▶ [What the exercise asks]: A precise repetition of every line below is the required answer.

▶ [Data for analysis]:
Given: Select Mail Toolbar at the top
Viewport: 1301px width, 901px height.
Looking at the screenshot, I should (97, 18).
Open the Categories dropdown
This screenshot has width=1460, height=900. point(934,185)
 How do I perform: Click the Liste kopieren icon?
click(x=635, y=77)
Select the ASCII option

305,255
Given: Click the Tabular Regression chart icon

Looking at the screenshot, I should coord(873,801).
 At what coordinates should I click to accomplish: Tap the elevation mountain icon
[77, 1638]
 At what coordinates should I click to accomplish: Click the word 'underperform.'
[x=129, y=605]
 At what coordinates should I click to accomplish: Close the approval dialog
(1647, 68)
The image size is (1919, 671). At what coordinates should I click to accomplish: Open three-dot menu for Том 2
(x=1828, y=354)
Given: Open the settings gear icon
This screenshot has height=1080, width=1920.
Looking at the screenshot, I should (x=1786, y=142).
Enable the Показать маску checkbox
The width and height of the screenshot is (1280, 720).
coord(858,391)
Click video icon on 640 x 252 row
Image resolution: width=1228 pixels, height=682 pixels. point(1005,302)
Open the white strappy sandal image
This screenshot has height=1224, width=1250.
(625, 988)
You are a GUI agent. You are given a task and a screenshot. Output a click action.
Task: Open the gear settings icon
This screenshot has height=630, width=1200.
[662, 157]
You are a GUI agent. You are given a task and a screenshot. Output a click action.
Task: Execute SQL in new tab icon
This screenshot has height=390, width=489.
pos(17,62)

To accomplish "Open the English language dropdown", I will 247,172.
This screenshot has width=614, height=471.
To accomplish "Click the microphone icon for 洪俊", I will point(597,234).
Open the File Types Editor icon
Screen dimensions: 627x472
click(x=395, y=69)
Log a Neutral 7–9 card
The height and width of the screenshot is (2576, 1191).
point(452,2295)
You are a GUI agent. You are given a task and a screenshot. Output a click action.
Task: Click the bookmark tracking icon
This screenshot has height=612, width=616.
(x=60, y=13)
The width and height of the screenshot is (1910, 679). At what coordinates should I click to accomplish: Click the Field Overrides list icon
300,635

▶ [Response to the task]:
Given: Select Mail Toolbar at the top
Viewport: 1301px width, 901px height.
Looking at the screenshot, I should (97, 18).
Open the Categories dropdown
This screenshot has width=1460, height=900. point(934,185)
 How do I perform: Click the Liste kopieren icon?
click(x=635, y=77)
Select the ASCII option

305,255
Given: Click the Tabular Regression chart icon

Looking at the screenshot, I should coord(873,801).
 At what coordinates should I click to accomplish: Tap the elevation mountain icon
[77, 1638]
 At what coordinates should I click to accomplish: Click the word 'underperform.'
[x=129, y=605]
 At what coordinates should I click to accomplish: Close the approval dialog
(1647, 68)
The image size is (1919, 671). At what coordinates should I click to accomplish: Open three-dot menu for Том 2
(x=1828, y=354)
Given: Open the settings gear icon
This screenshot has height=1080, width=1920.
Looking at the screenshot, I should (x=1786, y=142).
Enable the Показать маску checkbox
The width and height of the screenshot is (1280, 720).
coord(858,391)
Click video icon on 640 x 252 row
Image resolution: width=1228 pixels, height=682 pixels. point(1005,302)
Open the white strappy sandal image
This screenshot has height=1224, width=1250.
(625, 988)
You are a GUI agent. You are given a task and a screenshot. Output a click action.
Task: Open the gear settings icon
This screenshot has height=630, width=1200.
[662, 157]
You are a GUI agent. You are given a task and a screenshot. Output a click action.
Task: Execute SQL in new tab icon
This screenshot has height=390, width=489.
pos(17,62)

To accomplish "Open the English language dropdown", I will 247,172.
This screenshot has width=614, height=471.
To accomplish "Click the microphone icon for 洪俊", I will point(597,234).
Open the File Types Editor icon
Screen dimensions: 627x472
click(x=395, y=69)
Log a Neutral 7–9 card
The height and width of the screenshot is (2576, 1191).
point(452,2295)
You are a GUI agent. You are given a task and a screenshot. Output a click action.
Task: Click the bookmark tracking icon
This screenshot has height=612, width=616.
(x=60, y=13)
The width and height of the screenshot is (1910, 679). At what coordinates should I click to accomplish: Click the Field Overrides list icon
300,635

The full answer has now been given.